Today, his role is “Especially for mine. Right now I am the promoter, CEO, artist, marketer, a little bit of everything. I am part director when I am doing music videos. I am hands on behind the scenes for my stuff. We record at Strange Music for King Iso’s stuff. We got Taebo The Truth and King Kash and we do tracks with each other and tours, and kind of just killing shit.

“I kind of wanted to push it the old-school style, not just social media,” he said of his ground-game approach to promotion. “Back in the day you would see fliers everywhere, and now you do not see them because of social media. I wanted to do both. I still go in the record store. A lot of people think hard copies are dead. They are not. Those actually sell more than anything. It isn’t even about sales. I just want to
get it out there and raise awareness of the music.”

That music has been evolving, and the hip-hop artist is a longtime fan of rock music, which he has incorporated more of into his repertoire. “For me right now, I started out with rap and now I am mixing rock and almost trying to start a new genre at this point,” he said. “I listen to a little more rock than rap right now. I have always wanted to merge it. And since the beginning, with King Iso, we always incorporated rock, but we never merged it that much. We would just put a guitar in a song or something.

“Now I just kind of changed the approach and started with the instruments and then the vocals and then maybe put part of the beat to it,” he said. “Just a different process. I am paying attention to what kind of rock I like to listen to. What kind of guitars do I like. Instead of going to the generic guitars that everyone goes to, that sounds the same. I am going, ‘I like this kind of guitar with this kind of drum.’ Now I am finding the sound and keeping in one lane.”
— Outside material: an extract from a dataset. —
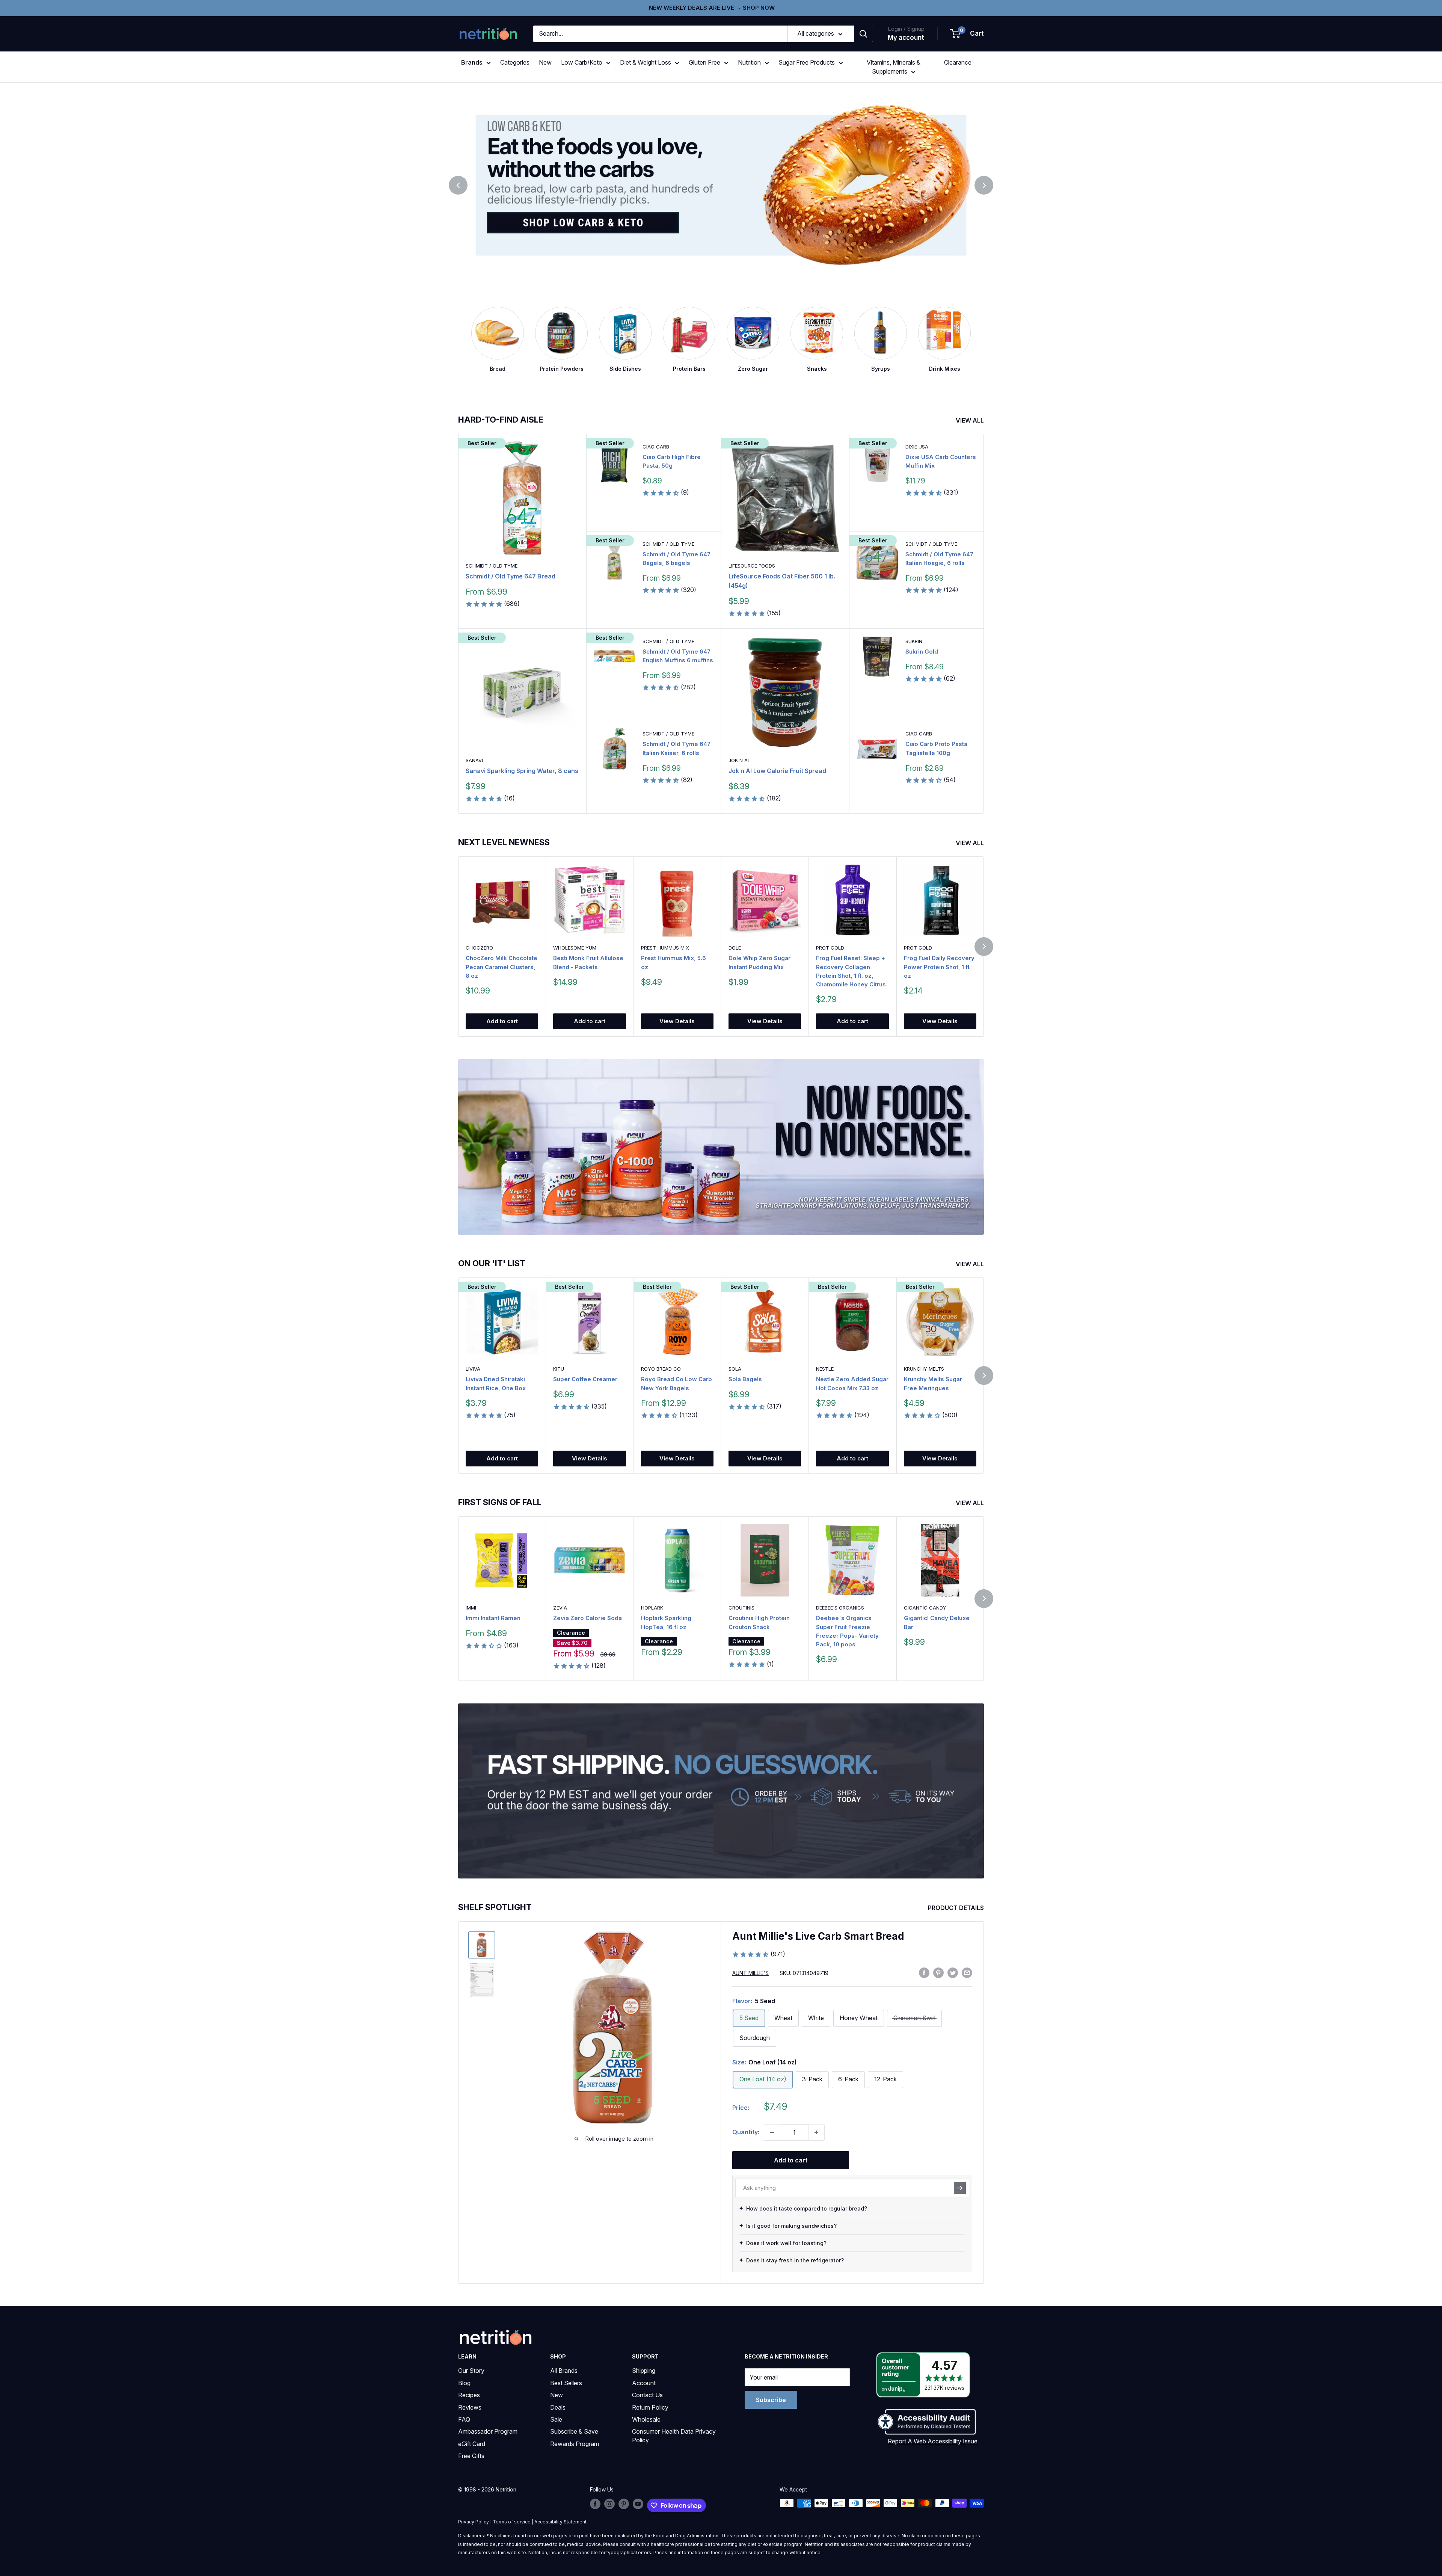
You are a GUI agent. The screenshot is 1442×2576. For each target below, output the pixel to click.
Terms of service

Snake Lucci mentions Big L, Jay-Z, Big Pun and more when talking about hip-hop artists who influence him. He gets more animated when he is asked about rock music, and he states he is into Bay Area thrasher rock, screamo, punk, some Nu Metal and grunge. “Real grunge,” he said, “not the artificial shit.” He name-checks the Deftones, “old” Metallica, Alice In Chains, System of a Down and Japanese rock as favorites. If you just listen to songs such as “Parasite” and “Drowning” off the latest project “My Darker Sessions,” you may not realize Snake Lucci does hip-hop as well. On “Parasite,” hard-rock blast beats mix with hip-hop beats and heavy guitar over melodic verses and

“I had my first full rock song,” he said, “which is ‘Parasite.’ I am presenting more elements of rock instead of just one guitar on a beat. I put more of my rock vocals on there that I have never used before. I always wanted to do a rock album, but never did. I figured now is the time. The concept behind the song is fake friendships, fake friends,
things you deal with climbing up in the industry and relationships. Going through the same door, racing through the same door. Parasites all together. People leaching onto other people.”

He explains the concept for the video this way: “So I flipped the song for the video where it’s kind of like a love story, almost. Me talking to this girl, but we don’t know if the other one is bullshitting and at the same time we are having fun. We are walking though the record store, buying a record and I take her number down, but at the end of the day, I don’t know if this is a player.”

Up next is a new single for a song called “Archery” that Snake Lucci planned to drop in late March. He will also work on an 11-song album called “Darkest Sessions” produced by King Iso. Soon Snakehouse Apparel and Savage Dreams skate clothing wear will be available online.

“I have been skating for a while,” he said. “It started out like when I was in trouble as a kid and on house arrest. I could only stay within a certain amount of feet from the house. So, I would practice tricks and ride in the area, and I got really good at it. So, I stuck with it.”